Journée du Numérique à Paris 5 : l’université du futur n’est pas celle d’aujourd’hui

La Journée du Numérique organisée à Paris 5 vendredi 16 mars a été l’occasion d’esquisser le portrait d’une université du futur. Une table ronde était organisée à ce propos, confrontant les points de vue de plusieurs spécialistes. Le débat, auquel VousNousIls et la CASDEN étaient conviés, a permis de dégager quelques grands axes de réflexion.

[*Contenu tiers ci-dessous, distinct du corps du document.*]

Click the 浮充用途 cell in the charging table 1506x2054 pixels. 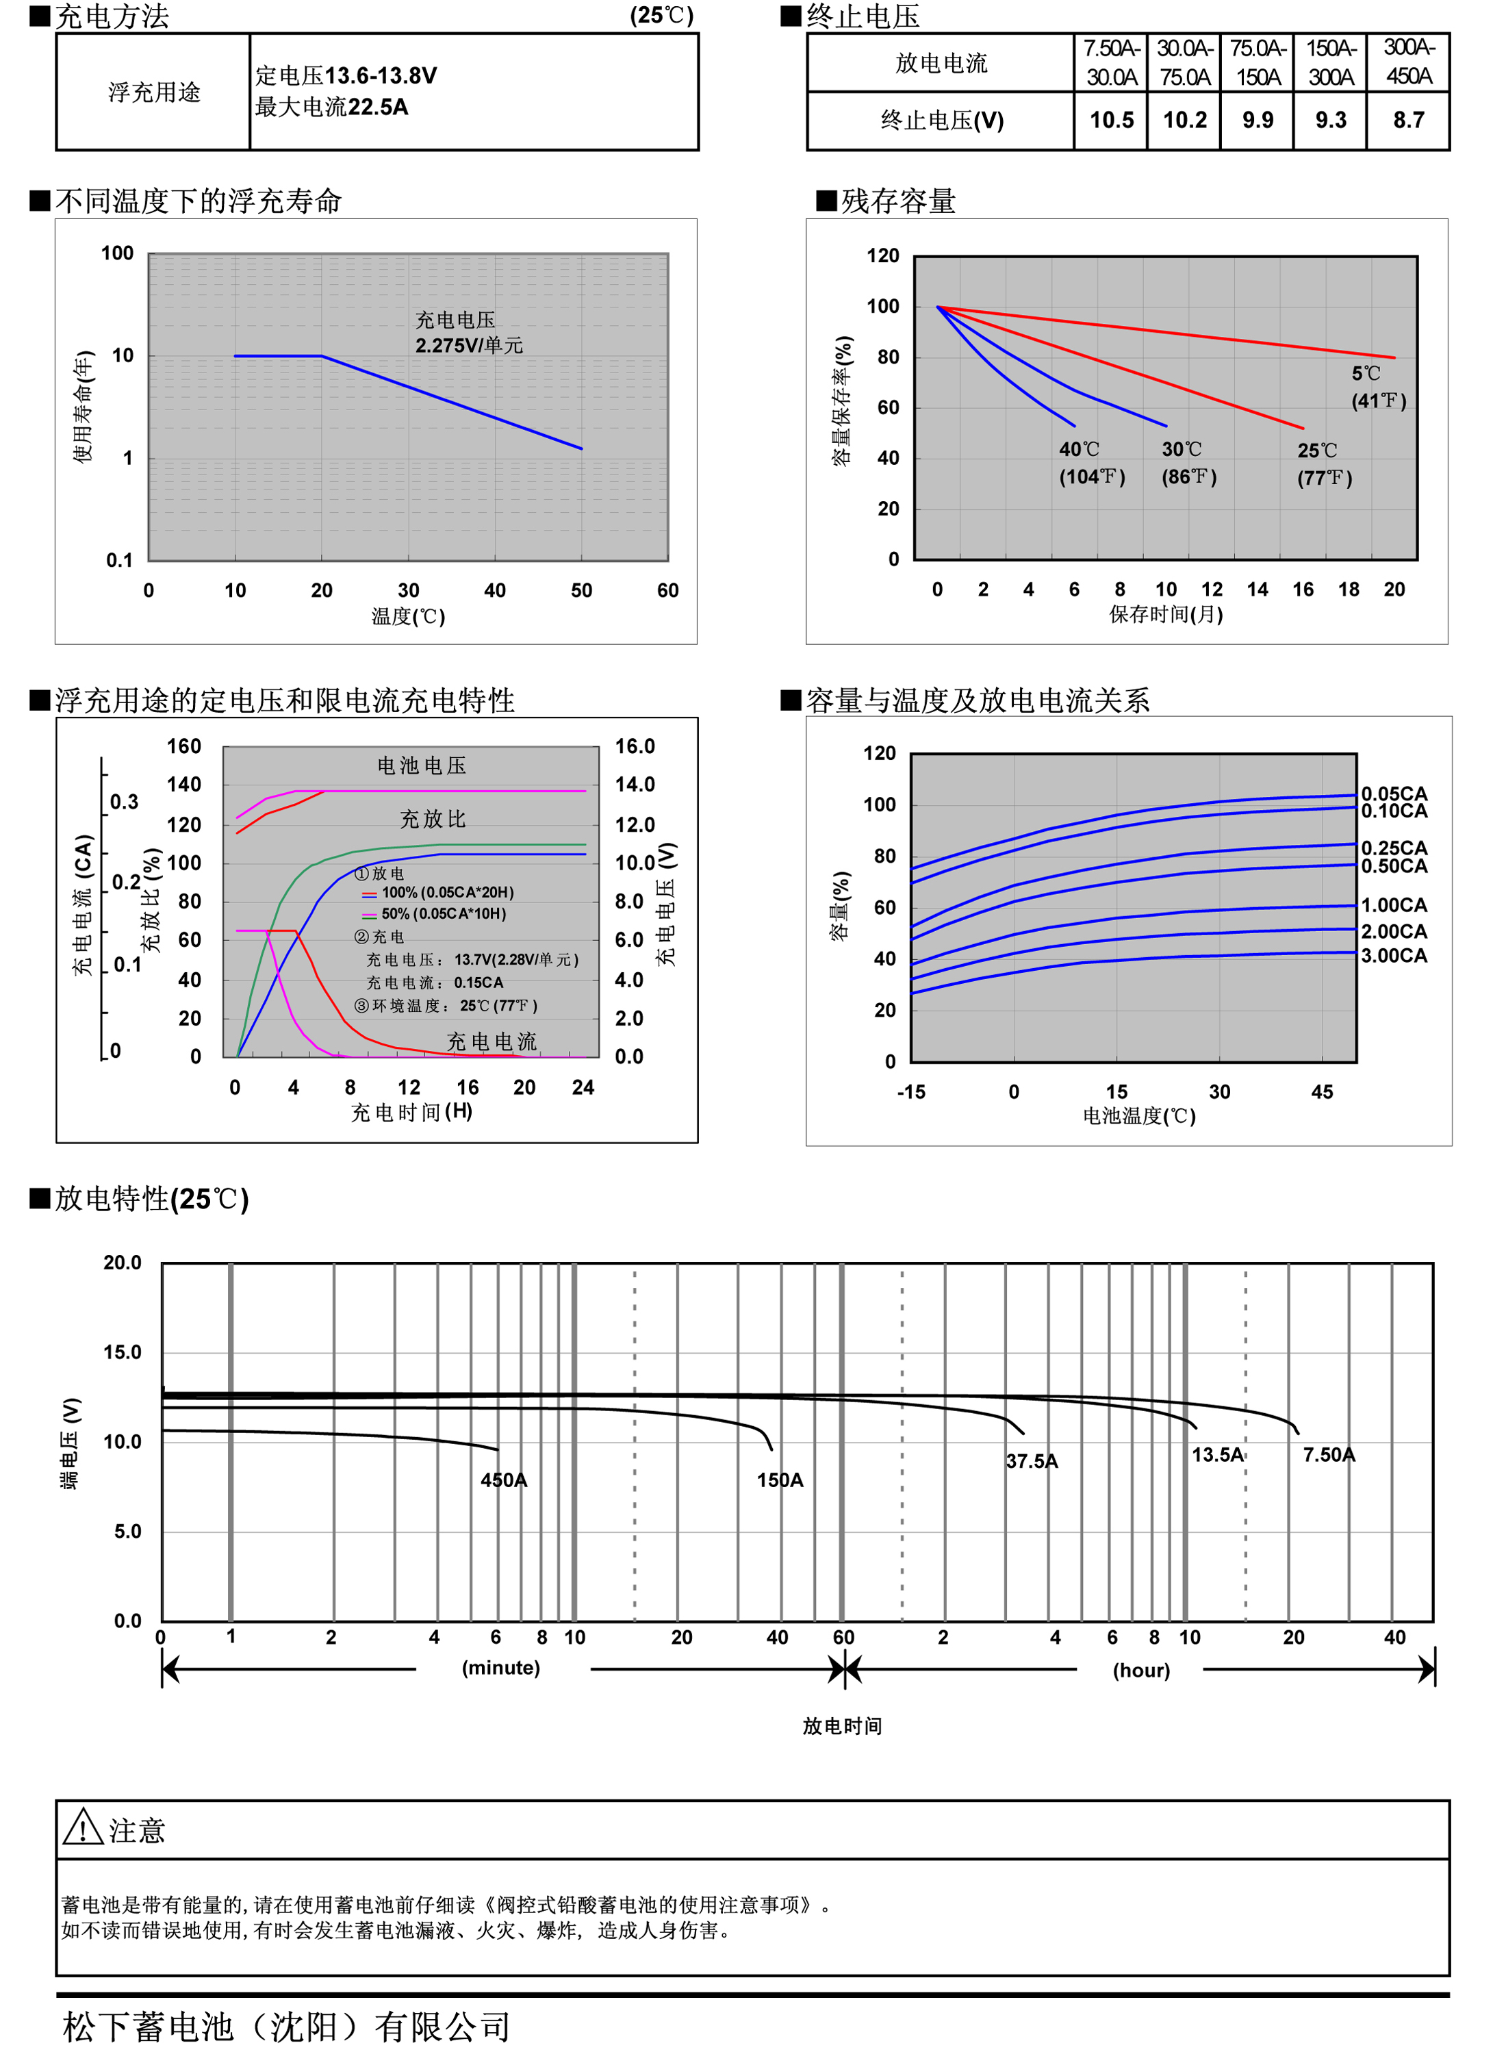[x=153, y=92]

Le président de l’université René Descartes-Paris 5, Jean-François Dhainaut, est intervenu amplement lors de la table ronde sur l’Université du futur organisée dans le cadre de la Journée du Numérique. Il a mis clairement en avant les avantages de la mise en ligne des cours. Tout d’abord en interne, pour communiquer entre UFR et différentes disciplines. Puis il s’agit là d’une « chance » pour les étudiants. En effet, la numérisation d’un cours évite la panique de l’étudiant s’il l’a raté ou tout simplement mal pris en notes. Il peut le réécouter tranquillement et le retravailler à loisir. Le fait de disposer de l’ensemble des cours peut lui permettre aussi plus facilement d’opérer un choix parmi les options, d’avoir une vue d’ensemble sur les connaissances. Le principe de la balado-diffusion (voir les 4 questions à Marc Lipinski, Vice-Président du Conseil régional d’Ile-de-France) est également important, car il donne une immense liberté à l’étudiant, puisqu’il peut écouter le cours n’importe où. On entre donc dans l’ère du nomadisme de l’étudiant.

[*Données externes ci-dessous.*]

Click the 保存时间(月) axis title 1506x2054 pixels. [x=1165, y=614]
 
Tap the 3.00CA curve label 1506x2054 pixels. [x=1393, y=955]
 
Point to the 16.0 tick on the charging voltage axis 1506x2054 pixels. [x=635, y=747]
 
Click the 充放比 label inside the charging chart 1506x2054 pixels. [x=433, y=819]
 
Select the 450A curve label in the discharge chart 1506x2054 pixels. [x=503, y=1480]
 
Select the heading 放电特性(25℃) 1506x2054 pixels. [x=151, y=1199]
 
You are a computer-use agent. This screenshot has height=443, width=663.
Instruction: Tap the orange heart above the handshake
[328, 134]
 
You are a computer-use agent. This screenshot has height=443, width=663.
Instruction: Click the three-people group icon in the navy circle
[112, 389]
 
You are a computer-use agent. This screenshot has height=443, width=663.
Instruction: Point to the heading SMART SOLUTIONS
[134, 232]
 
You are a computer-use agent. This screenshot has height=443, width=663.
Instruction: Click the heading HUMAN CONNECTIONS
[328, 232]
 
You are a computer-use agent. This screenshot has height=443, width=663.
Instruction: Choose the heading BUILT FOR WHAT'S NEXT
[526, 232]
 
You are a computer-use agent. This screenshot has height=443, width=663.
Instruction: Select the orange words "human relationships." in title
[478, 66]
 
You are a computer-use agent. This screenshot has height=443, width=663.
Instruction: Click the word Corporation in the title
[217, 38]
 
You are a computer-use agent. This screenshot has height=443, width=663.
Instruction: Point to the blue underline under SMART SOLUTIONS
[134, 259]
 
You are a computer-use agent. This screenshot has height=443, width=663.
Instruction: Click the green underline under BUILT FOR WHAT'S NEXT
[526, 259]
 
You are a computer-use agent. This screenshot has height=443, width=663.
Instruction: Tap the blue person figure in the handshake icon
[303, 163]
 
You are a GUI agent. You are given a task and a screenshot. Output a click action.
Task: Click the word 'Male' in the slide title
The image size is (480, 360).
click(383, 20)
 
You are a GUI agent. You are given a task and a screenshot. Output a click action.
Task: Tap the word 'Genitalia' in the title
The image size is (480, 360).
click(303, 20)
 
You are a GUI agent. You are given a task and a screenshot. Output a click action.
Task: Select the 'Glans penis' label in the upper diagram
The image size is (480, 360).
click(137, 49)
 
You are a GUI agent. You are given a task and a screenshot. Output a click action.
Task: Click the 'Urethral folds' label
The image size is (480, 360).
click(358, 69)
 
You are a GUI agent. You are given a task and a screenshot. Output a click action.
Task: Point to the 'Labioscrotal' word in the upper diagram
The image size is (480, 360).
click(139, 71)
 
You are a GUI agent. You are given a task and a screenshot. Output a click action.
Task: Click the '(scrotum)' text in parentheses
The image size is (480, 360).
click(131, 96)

Le rapport humain est irremplaçable

Edith Heurgon, directrice du Centre Culturel International de Cerisy-la-Salle et prospectiviste, autre intervenante de cette table ronde, a mis néanmoins en garde contre la tentation extrême du nomadisme. Pour elle en effet, le rapport humain est irremplaçable. L’étudiant se doit d’être présent en cours et d’échanger avec ses professeurs. Mais on ne peut aller à l’encontre de cette omniprésence des nouvelles technologies dans les années à venir, souligne Bernard Spitz, maître des requêtes au Conseil d’Etat, rapporteur général de la mission Commerce électronique. Pour lui, d’ici peu, le blog et le wiki, ce sera comme l’électricité aujourd’hui. François Ascher, sociologue à l’Institut Ville en mouvement, pressent de son côté une évolution surprenante: le paradoxe des Nouvelles Technologies sera de donner de la valeur à tout ce qui ne pourra être médiatisé ! Donc l’échange humain, le face-à-face seront en fin de compte survalorisés dans l’université du futur. Ce qui sera fort, ce sera le direct ! L’université du futur deviendra alors pleinement lieu de rencontre, lieu de débat, lieu de vie.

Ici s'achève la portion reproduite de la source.